Al oír esos dos apellidos, el señor Dorrit frunció el ceño, la miró fijamente, volvió a fruncir el ceño, se llevó los dedos a la boca y vaciló, igual que vacilaba en otro tiempo.
—Hágame el favor de… ejem… decirme lo que desea.
—Señor Dorrit —dijo Flora—, es usted muy amable al darme permiso y me parece de lo más natural que sea usted amable porque advierto cierta semejanza, un poco más relleno pero semejante igualmente, el objeto de mi intrusión es sólo mío y no he consultado a ningún ser humano y desde luego no a Arthur (le ruego que me disculpe Doyce y Clennam no sé por qué digo Arthur a secas) porque vincular a este individuo con una cadena de oro en un tiempo en que todo era etéreo y sin inquietudes vale para mí lo que pudiera pagarse por el rescate de un monarca aunque no tengo ni idea de cuánto sería eso lo digo sólo para indicar que daría todo lo que tengo en el mundo y más.
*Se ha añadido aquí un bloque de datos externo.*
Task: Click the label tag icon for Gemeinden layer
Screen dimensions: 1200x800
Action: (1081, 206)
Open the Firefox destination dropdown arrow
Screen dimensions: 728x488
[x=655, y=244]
El señor Dorrit no prestó gran interés a la franqueza de estas últimas palabras y repitió:
—Dígame usted qué desea, señora.
—La verdad es que no lo sé bien —dijo Flora—, pero es posible… y como es posible, cuando tuve el placer de leer en el periódico que había regresado usted de Italia y volvía a marcharse tomé la decisión de intentarlo porque quizá se había cruzado con él o había oído algo de él y entonces sería un alivio para mí.
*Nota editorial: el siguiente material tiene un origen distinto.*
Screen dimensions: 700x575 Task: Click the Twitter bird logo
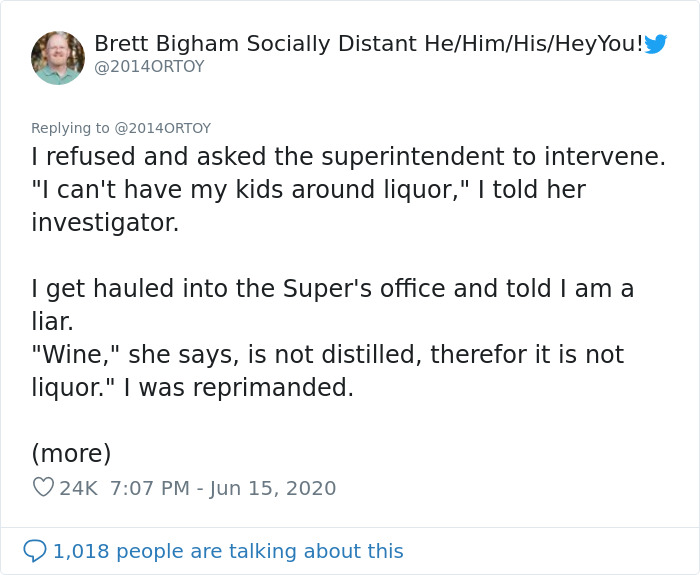coord(655,44)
—Permítame que le pregunte, señora —dijo el señor Dorrit con las ideas totalmente confusas—, a quién… ejem… a quién —repitió alzando la voz por pura desesperación— se refiere usted.
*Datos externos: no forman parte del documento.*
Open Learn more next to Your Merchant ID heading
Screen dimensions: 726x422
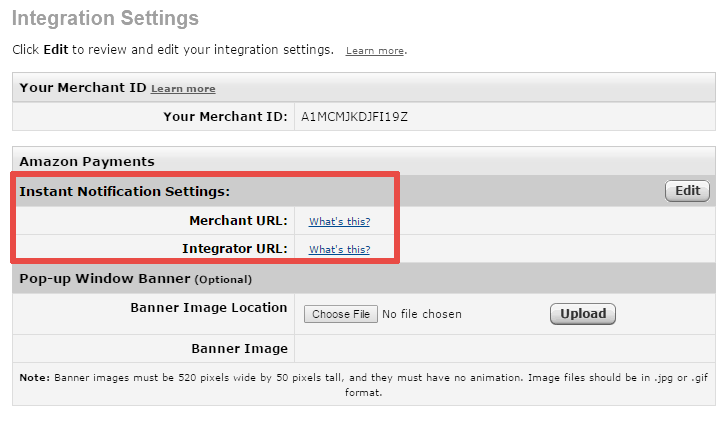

—Al extranjero venido de Italia que desapareció en la City, tal como habrá leído usted en el periódico igual que yo —dijo Flora— para no referirme a fuentes privadas como el hombre llamado Pancks del que se deduce que algunas personas muy malas son capaces de murmurar cosas terribles probablemente juzgando a los demás a partir de sí mismos, cosa que no puede dejar de causar incomodidad e indignación de Arthur (incapaz de decir Doyce y Clennam).
El hecho de que el señor Dorrit no hubiera oído ni leído nada sobre el asunto favoreció, afortunadamente, que se llegara a un resultado inteligible, ya que la señora Finching, con muchas disculpas por las grandes dificultades prácticas que le suponía encontrar el camino del bolsillo entre las rayas del traje, consiguió por fin sacar un volante de la policía en el que se declaraba que un caballero extranjero llamado Blandois, visto por última vez en Venecia, había desaparecido de modo inexplicable determinada noche en determinada zona de Londres; que se sabía que había entrado en una casa a determinada hora, que los habitantes de la casa decían que se había marchado unos minutos antes de medianoche y que, desde entonces, no lo habían vuelto a ver. El señor Dorrit leyó todo esto junto con los detalles exactos del tiempo y lugar, y una descripción completa y detallada del caballero extranjero que se había desvanecido tan misteriosamente.
—¡Blandois! —exclamó el señor Dorrit—. ¡Venecia! ¡Y esta descripción! Conozco a este caballero, ha estado en mi casa. Es íntimo amigo de un caballero de buena familia (en circunstancias mediocres) del que soy… protector.